Happy Battle of Lake Erie Day!
Terminal leave continues to march along. On Friday I will officially have my last day on active duty – that sure arrived quickly. After that I return to a drilling status and, eventually, a paying job. I’d like a bit more time before that starts. For decompression, you know.
What that means is we’ve done some family travel to places accessible from the National Capitol Region, including the fair city of Philadelphia. For purposes of this blog, Philly is most notable for being home to USS Olympia, commissioned in 1895 as the sixth steel cruiser in the U.S. Navy. I visited several years ago and attempted to take the tour, but was denied due to air conditioning issues on a very hot day. This week, the weather was temperate and I was permitted to embark, which was basically like Christmas in September for this very eager SWO.

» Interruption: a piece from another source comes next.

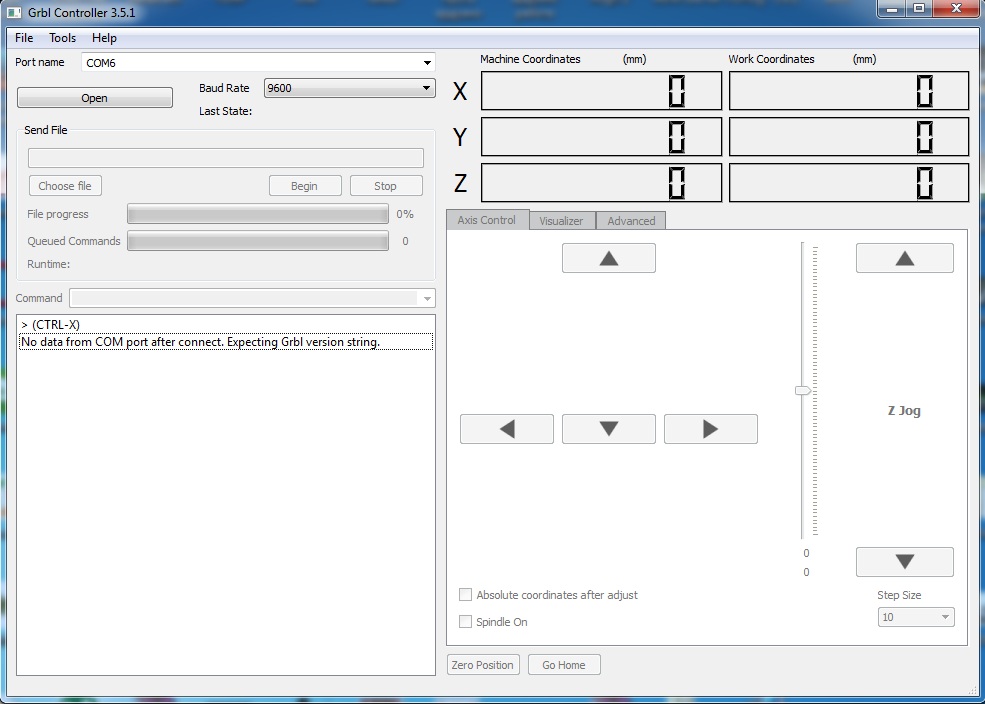Open the Tools menu
985x704 pixels.
(x=62, y=38)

Some pictures and thoughts follow.
First, here’s a view of the ship from the river side, so you know what we’re talking about (courtesy of Wikipedia):
In this picture, the bow is to the left and the stern on the right – the design is such that a novice might not be able to tell. Olympia is 344 feet long and displaces 5,870 tons, putting the 1890s cruiser about 200 feet shorter and 4,000 tons lighter than today’s Ticonderoga-class cruisers. Built in San Francisco, Olympia led the U.S. squadron at the 1898 Battle of Manila Bay, in which the Spanish fleet in the Philippines was sunk and Spanish influence in the Pacific essentially ended. You may agree there is at least a trifle of historic value in this vessel. (Bonus historic points: The battle gave us the namesakes of two current Navy destroyers, USS Dewey and USS Gridley)

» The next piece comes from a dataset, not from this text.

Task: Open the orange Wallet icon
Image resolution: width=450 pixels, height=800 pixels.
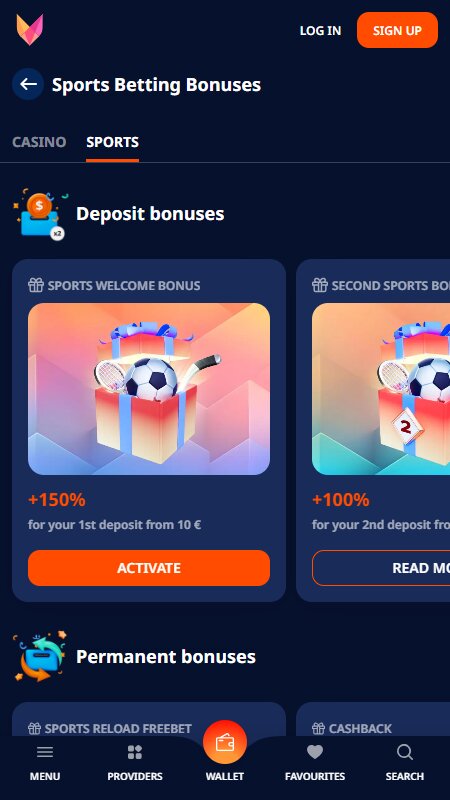Action: point(225,742)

When boarding this steel ship, the first thing to strike a visitor is, “Wow, that’s a lot of wood.” Welcome to Officers’ Country (though I’m not sure if that’s what they called it at the time). The very wide corridor aft of the wardroom is lined with officers’ staterooms.
Forward of the staterooms is the wardroom, placed roughly amidships on what today we would call the main or first deck. Warships of the time were lined with medium-caliber weapons, and even the wardroom, where officers dined and entertained, played its part:
But apparently even in the 1890s ensigns could be a rowdy lot, so if their seniors decided to banish them to the kids’ table, they had a place for that, too:
In comparison, here is enlisted berthing:
One of many random curiosities along the way is a brief narrative of what they did before Oscar came along:
Moving on, the coal-fired steam plant is not on exhibit, but you can at least glance down into it and admire the ability of Olympia’s firemen to conduct wipers. Wow, that plant is clean (it helps to be a museum).
Something we thankfully haven’t dealt with since the transition to oil is disposal of solid combustion byproducts: ash (now we just dump it all directly into the atmosphere – much easier). So at several locations throughout the ship are ash hoists, available for pulling ash out of the burners and keeping the boilers clean.
What then? Don’t show this to your Environmental Readiness Officer…
The tour then leads to the superstructure and gun deck, on what today we’d call the 01-level. Here’s the breech of a five-inch gun:
The gun deck was also a crew living space. So they could sleep securely.
This is the admiral’s cabin, which, all in all, looks pretty nice. Just to the right of the frame, with a couple components visible, is his own five-inch gun. I’m sure the carpet was there to prevent dings in the deck when it ejected spent powder cartridges.
Near the admiral’s and captain’s cabins was a Marine stateroom, in which this helmet was visible. Did people actually wear these outside of the Reich? This helmet might be the only thing in the tour I had truly never seen nor heard of before.
Of course, eventually you can get yourself topside, where my native Northern California self could find some pride.
Tourists cannot step onto the bow or get very near the eight-inch guns, but this is a good view of how the forecastle and turret are set up. A five-inch gun is visible at bottom.
That view was from the starboard bridge wing, but it was near the starboard engine order telegraph where history was made:
So, yeah, go see these guys:
No 121-year-old steel warship will continue to float in saltwater indefinitely. Visit before it rusts out!